§ Your task:
Continue the essay on the success well, picking up after its final sentence.

── Selected text ──

Why Agile Works: The Success Well

One of the useful concepts I learned in martial arts was the idea of a success well.

Every person has a success well. If you try something and fail, your success well empties. If you try something and succeed, you success well fills. If you do something big, it fills a lot. If you do something small, it only fills a little bit.

The kicker is that you are only willing to attempt something of a size equal to the amount of success in your well, because you aren’t willing to go negative. So if you are going to attempt something quite large you either need to build on a prior large success, or on lots of small successes. Success breeds success, failure breeds paralysis.

Similarly, if you’re managing someone, you need to be aware of that person’s success well. If you give them a task too large they may stall for awhile doing small things before attempting it. If you give them a task and are unable to support them adequately so they fail, or the project is canceled or some other sort of failure you may need to follow up with a series of mini tasks.

───
── Data ──

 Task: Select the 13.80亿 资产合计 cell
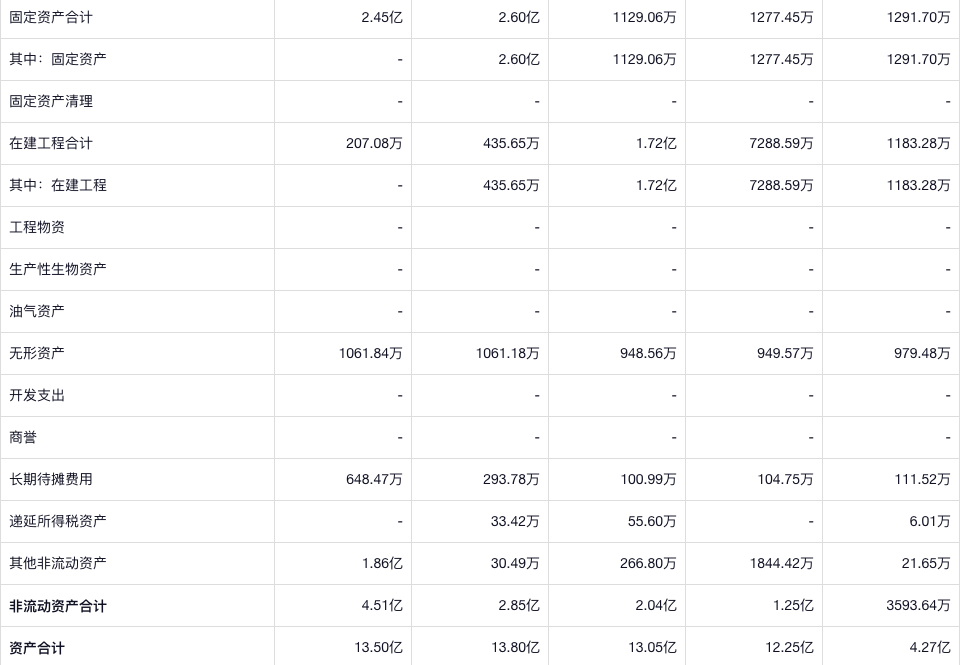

───

§ Answer to the exercise:
Agile and the Success Well

I think that success of Agile can in part be understood in light of the success well metaphor combined with the toxic environment common to corporate IT departments. When you read the Agile literature they make a big deal about how many software projects get canceled before completion. This is all too common in IT. Engineers work hard on a project for months or years only to have it vanish. The result is cynicism, turnover, and a severe lack of productivity. Any minor setback looms large for those with a shallow success well.

Under Agile, with it’s emphasis on constant iterations, development teams are constantly rewarded with success. Success breeds success; the team gets addicted to that success and small bumps in the road are nothing compared to their overflowing wells.

Meanwhile, and this is one of the real geniuses of Agile, things that are cut from the “backlog” in order to ship the product on time are not failures because no one ever started working on them. Projects are never canceled; they are just “stopped” and declared complete.

So not only does Agile actively work to fill peoples success wells but it also keeps from draining them.